The Baseball Time Machine

The most remarkable feature in the game was the patented Baseball Time Machine, which allowed users to play any game in any individual year from 1871 through the present. This allowed users to play games in unique times like 1930, when baseball sought to lure fans during the Depression and juiced the ball so much that the batting average for baseball overall surpassed .300. The following year the ball was returned to more typical physics.

Other popular "let's see what happens" years for players were 1871, when the game visually looked more like softball, and 1942–45, when World War II stripped the major leagues of most of its established players.

The Baseball Time Machine allowed players to try to resolve the most famous baseball arguments of all time, What would happen if Sandy Koufax pitched to Babe Ruth?, How would the 1927 Yankees do against the Big Red Machine?, etc.

Daglow had written the basic mathematical models for the Baseball Time Machine in an unpublished 1980 game with the working title Apple Baseball, an extension of his Baseball game which he wrote on the then-new Apple II personal computer before joining the Intellivision game design team. The diversion to Mattel delayed the introduction of the Baseball Time Machine by 15 years.

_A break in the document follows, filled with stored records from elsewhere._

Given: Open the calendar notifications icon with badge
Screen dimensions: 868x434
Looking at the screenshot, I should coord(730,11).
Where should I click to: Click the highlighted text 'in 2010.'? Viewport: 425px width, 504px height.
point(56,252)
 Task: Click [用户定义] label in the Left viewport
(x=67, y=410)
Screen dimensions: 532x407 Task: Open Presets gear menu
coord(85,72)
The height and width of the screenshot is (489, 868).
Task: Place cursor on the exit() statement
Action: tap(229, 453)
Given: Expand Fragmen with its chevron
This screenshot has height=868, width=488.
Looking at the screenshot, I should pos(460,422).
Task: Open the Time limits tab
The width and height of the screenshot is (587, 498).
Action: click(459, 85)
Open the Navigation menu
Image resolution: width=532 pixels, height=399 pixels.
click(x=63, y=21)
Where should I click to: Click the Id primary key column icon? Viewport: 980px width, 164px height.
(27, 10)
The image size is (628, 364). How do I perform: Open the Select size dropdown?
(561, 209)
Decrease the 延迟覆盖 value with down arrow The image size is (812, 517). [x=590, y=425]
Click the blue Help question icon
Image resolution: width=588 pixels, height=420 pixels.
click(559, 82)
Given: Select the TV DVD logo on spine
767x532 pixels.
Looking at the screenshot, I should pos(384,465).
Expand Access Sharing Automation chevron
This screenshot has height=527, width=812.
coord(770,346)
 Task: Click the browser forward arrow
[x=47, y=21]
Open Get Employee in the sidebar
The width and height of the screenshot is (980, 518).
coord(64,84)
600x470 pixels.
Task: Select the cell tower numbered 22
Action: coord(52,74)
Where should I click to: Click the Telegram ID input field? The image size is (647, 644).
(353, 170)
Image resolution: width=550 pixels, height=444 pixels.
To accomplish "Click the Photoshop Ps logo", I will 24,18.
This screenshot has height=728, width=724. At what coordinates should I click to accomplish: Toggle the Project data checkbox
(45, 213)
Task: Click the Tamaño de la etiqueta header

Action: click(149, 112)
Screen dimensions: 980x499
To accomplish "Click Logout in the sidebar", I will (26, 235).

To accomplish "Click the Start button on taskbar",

To create broad patterns of play that were easier to learn and less subject to extremes, the game also offered the chance to play games in any of six different major baseball eras:

  • 1871–1892 -- Early Baseball, when the field dimensions were different and pitchers threw the ball softball-style, underhanded.
  • 1893–1919 -- The Dead Ball Era, when the pitcher's mound location and pitching style matched modern baseball, but the ball was marginally softer and would not fly as far. During this era it was routine for 10 home runs to be the league leader's total, and a majority of those might be inside the park home runs that were the result of speed, not power.
  • 1920–1945 -- The Babe Ruth Era, when then-pitcher Ruth changed the game by his tremendous power, and the live ball replaced the dead ball as baseball sought to make fans forget the Black Sox Scandal.
  • 1946–1960 -- The Golden Age, when post-war optimism, television and the integration of baseball by Jackie Robinson, Larry Doby and Branch Rickey created a new level of success for the game.
  • 1961–1976 -- The Expansion Era, when baseball added many new teams, both increasing its influence and diluting its talent even as other sports like American football, basketball and ice hockey eroded its dominance of TV sports.
  • 1977–1995 -- Modern Baseball, when continued expansion and the Free Agency created by the growth of the players union continued to change the game.

Ballparks

Many of the historical ballparks were built based on actual old construction blueprints. Stadiums included:

Announcers

Users could select between Play by play announcers Mel Allen of the New York Yankees and Curt Gowdy, who did network broadcasts for many years in addition to announcing for the Boston Red Sox.

Legacy

The game was a cult hit among serious baseball fans such as members of SABR and fans of sabermetrics, but entered the market during the baseball strike of 1994–1995 when many fans were angry at baseball in general. It never achieved mainstream success, and was sometimes criticized as being designed to please only hard-core baseball history "nuts". Since it was never updated or re-issued the game is one of the most expensive collectible PC games on eBay, since serious baseball fans will often bid up the price on good condition copies.